Decline in pulmonary function is due to the air flow resistance in respiratory tract that is not fully reversible (back to normal). Decline in pulmonary function is a form of condition of abnormality in the respiratory system. Pulmonary dysfunction is a condition in which there is abnormality in the respiratory system ventilation. The ventilation process on the respiratory system is the process of entry of air into the lungs as well as the release of carbon dioxide gas from alveoli. This ventilation disturbance causes decrease in pulmonary function, especially in the case of lung capacity. This condition is often caused by viruses, bacteria, dust and other particles (Mader, 2001; Plog and Quinlan, 2002).
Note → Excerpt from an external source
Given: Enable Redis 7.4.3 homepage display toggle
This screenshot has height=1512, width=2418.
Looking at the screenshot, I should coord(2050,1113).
Decline in pulmonary function is affected by many factors, such as age, smoking habit, space air pollution, exposed to dust or chemicals and ambient air pollution. A similar study was conducted in India on 130 people working in tannery and 130 people working in the office. Spirometry test results showed that forced expiratory flow rate (FEF 25-75%) in the tannery workers decreased as many as 56 people (43%). A total of 22 people (17%) of the 130 workers in the tannery industry experienced restrictive pulmonary dysfunction and 14 people (11%) experienced mixed pulmonary dysfunction, restriction and obstruction (Chandrasekaran et al., 2014). The similar results were also found in other studies, finding that 16.7% of tannery workers exposed by chromium experienced respiratory problems (Rastogi et al., 2008).
CONCLUSION
This study shows the chromium exposure potential in tannery occupational environment based on the levels of chromium detected. The levels of chromium are detected in all sampling points, but still below the safe limit. Urinary chromium levels in workers are detected to have high levels and it is known as many as 25% of workers exceed the value of Biological Exposure Indices (BEI), chromium urine is higher than 25 μg L–1. There is no statistically significant correlation between urinary chromium levels and MDA in the blood. This may be caused by the presence of other influencing risk factors such as nutrients, lifestyle and individuals vulnerability who are not examined in this study. There is incidence of pulmonary dysfunction on some workers, but it does not show any significant correlation with the levels of chromium in the occupational ambient air. Workers are expected to implement a working system in accordance with the rules of Occupational Health and Safety (OHS) and the use of personal protective equipment, especially masks to minimize the risk due to chromium exposure in the workplace.
ACKNOWLEDGMENT
The author gratefully acknowledge the Universitas of Indonesia for providing financial support for this study through Universitas Indonesia’s Post Graduate Grant Research (Hibah Riset Pasca Sarjana), 2015 No. 1705/UN2.R12/HKP.05.00/2015.